• _Brief_:
Pictures stay out of the copy. Transcribe exactly, and only, the line with "Instruction: Click the" through the last line of the entries below.

(Dataset entries)
================

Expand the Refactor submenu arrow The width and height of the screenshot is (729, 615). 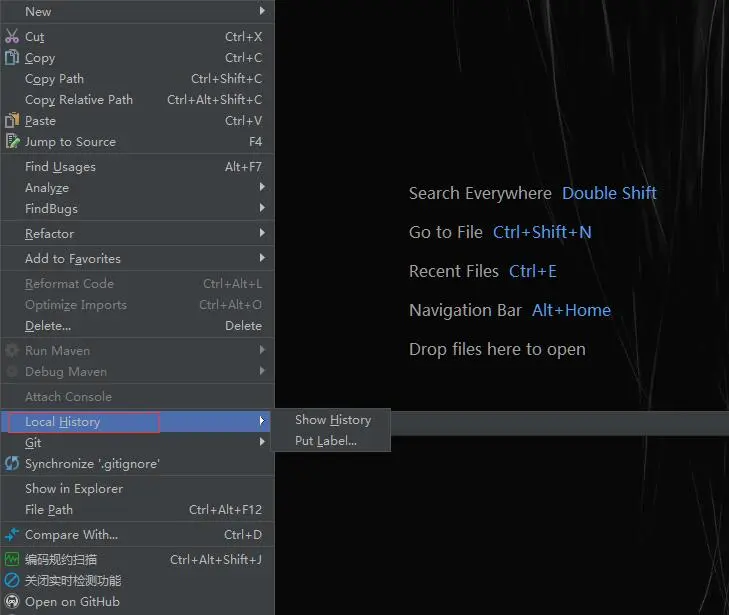pos(262,234)
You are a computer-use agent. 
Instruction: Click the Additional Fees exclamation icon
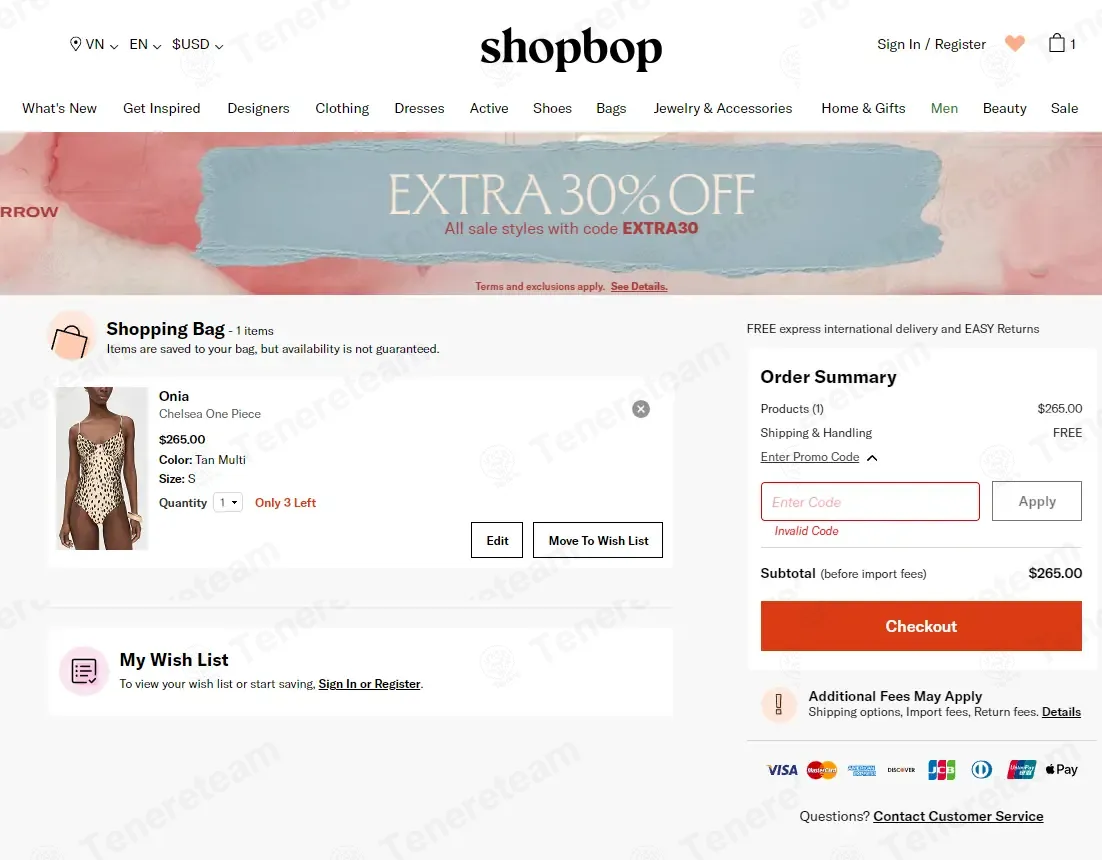779,703
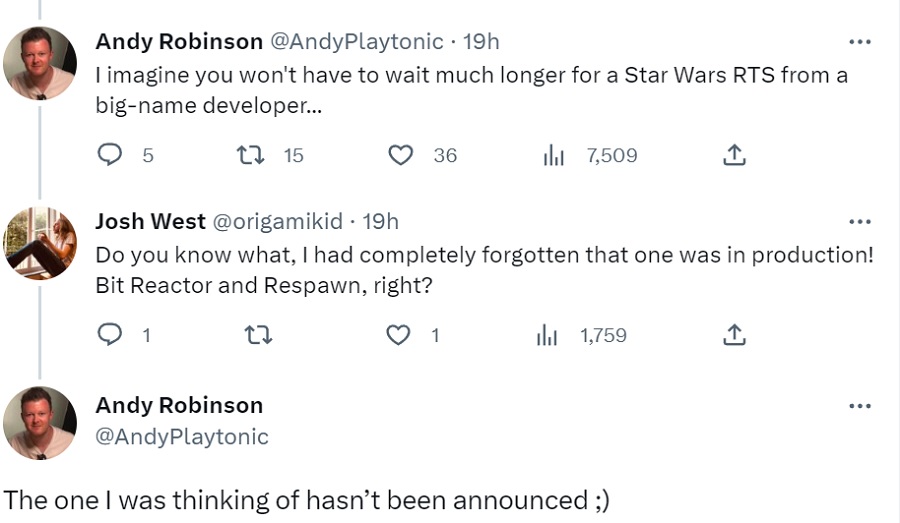Open more options menu on Josh West's tweet
The width and height of the screenshot is (900, 523).
(859, 222)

================

• _Written reply_:
Instruction: Click the Additional Fees exclamation icon
779,703
Open more options menu on Josh West's tweet
The width and height of the screenshot is (900, 523).
(859, 222)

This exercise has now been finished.